Jones of Tonypandy, Trealaw & Penygraig Family History

These pages are devoted to Jill's Maternal line. My maternal grandparents David Jones and Catherine Raymond of Penygraig, Rhondda, Glamorgan and their family.

The four ancestral lines - the Jones, Davies, Raymonds and Lloyds all lived in in the lower part of the parish of Ystradyfodwg, Glamorgan. The parish consisted of two valleys of outstanding beauty which was mostly cut off from the outside world. It was to become by 1861 the industrialised area known as the Rhondda Valleys, and by 1871 was teeming with people.

Additional surnames include Bevan, Thomas, David and Curtis.

Ancestors and Descendants of David Jones and Catherine Mary Raymond

My Grandfather David JONES belonged to a family who had been settled in the parish of Ystradyfodwg prior to industrialisation. The large and ancient parish of Ystradyfodwg was soon to become known throughout the world as 'The Rhondda' as its coal output  'Black Gold' was transported around the world.

The Ystradyfodwg early families were known to the incomers to the valleys as 'Glorans' because of their Welsh hunting cry, 'Ymswynwch rhag Gwyr y Gloran' ('Beware of the Men of the Gloran').

'The Glorans were mainly yeomen or small tenant farmers. Often their farms were small, so that even though their social standing was respectable enough, their economic condition was poor. Their chief sport, apart from fishing, was hunting, and Rhondda hillmen were born huntsmen. Animals abounded in the neighbourhood. The fox was common, and the squirrel and weasel could be seen daily.  Woodcocks and buzzards were plentiful.'

Source: E.D.Lewis 'The Rhondda Valleys'.

Research has shown that many of the Gloran families  were related to each other as is found in other small farming communities.
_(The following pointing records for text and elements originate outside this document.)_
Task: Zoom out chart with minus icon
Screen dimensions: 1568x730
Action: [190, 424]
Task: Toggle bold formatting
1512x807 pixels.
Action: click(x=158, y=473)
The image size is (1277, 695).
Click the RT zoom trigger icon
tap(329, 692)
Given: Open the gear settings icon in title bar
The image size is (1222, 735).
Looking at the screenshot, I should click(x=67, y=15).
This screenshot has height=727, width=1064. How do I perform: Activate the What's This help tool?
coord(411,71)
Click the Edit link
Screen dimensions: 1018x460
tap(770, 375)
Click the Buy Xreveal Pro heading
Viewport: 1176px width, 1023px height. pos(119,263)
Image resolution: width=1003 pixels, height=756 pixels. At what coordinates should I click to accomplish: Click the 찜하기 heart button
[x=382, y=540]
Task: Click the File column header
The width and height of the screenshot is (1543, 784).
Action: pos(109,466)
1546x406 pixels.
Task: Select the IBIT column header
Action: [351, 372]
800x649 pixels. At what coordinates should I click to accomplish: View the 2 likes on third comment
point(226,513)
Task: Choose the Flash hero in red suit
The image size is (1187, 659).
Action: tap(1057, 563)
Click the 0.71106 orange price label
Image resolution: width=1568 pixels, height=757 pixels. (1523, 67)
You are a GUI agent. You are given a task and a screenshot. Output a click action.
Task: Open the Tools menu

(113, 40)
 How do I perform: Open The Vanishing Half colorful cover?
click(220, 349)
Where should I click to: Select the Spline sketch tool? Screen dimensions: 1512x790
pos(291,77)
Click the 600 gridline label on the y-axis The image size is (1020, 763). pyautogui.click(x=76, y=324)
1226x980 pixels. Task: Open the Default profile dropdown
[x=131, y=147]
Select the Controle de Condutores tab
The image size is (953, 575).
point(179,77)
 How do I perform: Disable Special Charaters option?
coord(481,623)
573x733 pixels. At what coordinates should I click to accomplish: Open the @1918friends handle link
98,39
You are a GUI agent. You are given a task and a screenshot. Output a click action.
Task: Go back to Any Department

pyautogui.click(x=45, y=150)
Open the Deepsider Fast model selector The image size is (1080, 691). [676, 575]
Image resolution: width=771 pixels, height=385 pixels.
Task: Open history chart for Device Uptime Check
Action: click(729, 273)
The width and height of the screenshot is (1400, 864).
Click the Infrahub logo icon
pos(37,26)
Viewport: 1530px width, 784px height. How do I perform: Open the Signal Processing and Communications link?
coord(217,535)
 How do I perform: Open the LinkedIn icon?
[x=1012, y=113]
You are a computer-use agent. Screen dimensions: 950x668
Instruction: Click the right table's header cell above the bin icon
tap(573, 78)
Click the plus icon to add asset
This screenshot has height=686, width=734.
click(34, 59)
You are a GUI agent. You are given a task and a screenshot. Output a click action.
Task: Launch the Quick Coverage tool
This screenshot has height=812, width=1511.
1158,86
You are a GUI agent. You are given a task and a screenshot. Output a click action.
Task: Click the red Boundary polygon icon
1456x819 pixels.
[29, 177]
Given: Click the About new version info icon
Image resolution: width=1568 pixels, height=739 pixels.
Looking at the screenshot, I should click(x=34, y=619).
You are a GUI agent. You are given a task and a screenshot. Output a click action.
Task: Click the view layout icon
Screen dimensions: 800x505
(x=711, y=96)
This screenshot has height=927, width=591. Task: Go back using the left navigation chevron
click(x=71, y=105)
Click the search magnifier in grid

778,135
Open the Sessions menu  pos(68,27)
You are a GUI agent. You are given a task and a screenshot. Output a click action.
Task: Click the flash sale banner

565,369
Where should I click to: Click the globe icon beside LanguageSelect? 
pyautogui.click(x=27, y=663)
This had probably taken place for centuries, with new blood being introduced from new brides or bridegrooms from the Neath Valley, Cardigan or Carmarthenshire.

The Glorans had a character and physique which marked them off almost as a distinct race. They had a dress, manner and dialect of their own, and were mostly of a different stock from the surrounding peasantry. These Gwŷr y Gloran never readily mixed with the newcomers to the valleys.  By the end of the 19th Century, broadly, the population of the Rhondda Valleys was made up of two groups: in the one were the pastoralists of the Gloran whose numbers were small and steadily decreasing; in the other, were the ever-increasing immigrants come to man the mining townships and villages.

Source: Adapted from E.D.Lewis 'The Rhondda Valleys'.

On 27th February 1907, at Soar Chapel, Penygraig, David married Catherine Mary Raymond, the daughter of Benjamin Raymond and his wife Gwenllian Lloyd.

My Great Grandfather William JONES had been a mason and contractor builder and had found work in the parish building the new villages to house in immigrant workers. William had been born in Cilybebyll, Neath and came into the valley around 1860. William had married Friswyth Elizabeth Davies, daughter of Thomas Davies of the Dunraven Inn, Tonypandy.

Davies Family

Jill's Great Grandmother Friswyth Davies

Raymond Family

  • Catherine Mary Raymond was Jill's Maternal Grandmother.

Catherine Mary RAYMOND was one of the nine children born to Benjamin RAYMOND and his wife Gwenllian Lloyd.

My great Grandfather, Benjamin Raymond had come from St David's, Pembrokeshire with his two brothers to work in the valleys of Glamorgan and Cardiff. They were carpenters and builders and all ran successful businesses. Benjamin settled in Penygraig as a Master Cabinet maker and married Gwenllian Lloyd in 1876.

The Raymond family had been living at St David's, Pembrokeshire and area for several hundred years. There they had been ships' carpenters and sailors. James Raymond (Jill's great great grandfather) was married in 1834 at St. Nicholas Church, Pembrokeshire. to Ann OWEN, of that parish.

The Lloyd Family

Jill's 4 x great grandfather, David LLOYD  from Llansamlet near Swansea, had come as a 'sinker' to work with Walter Coffin in his new venture of coal mining, at Dinas, Llantrisant. David was one of a group of workers that Coffin had brought to the area. The men settled and then returned home later to Llansamlet to collect their families and move permanently to Dinas, Llantrisant.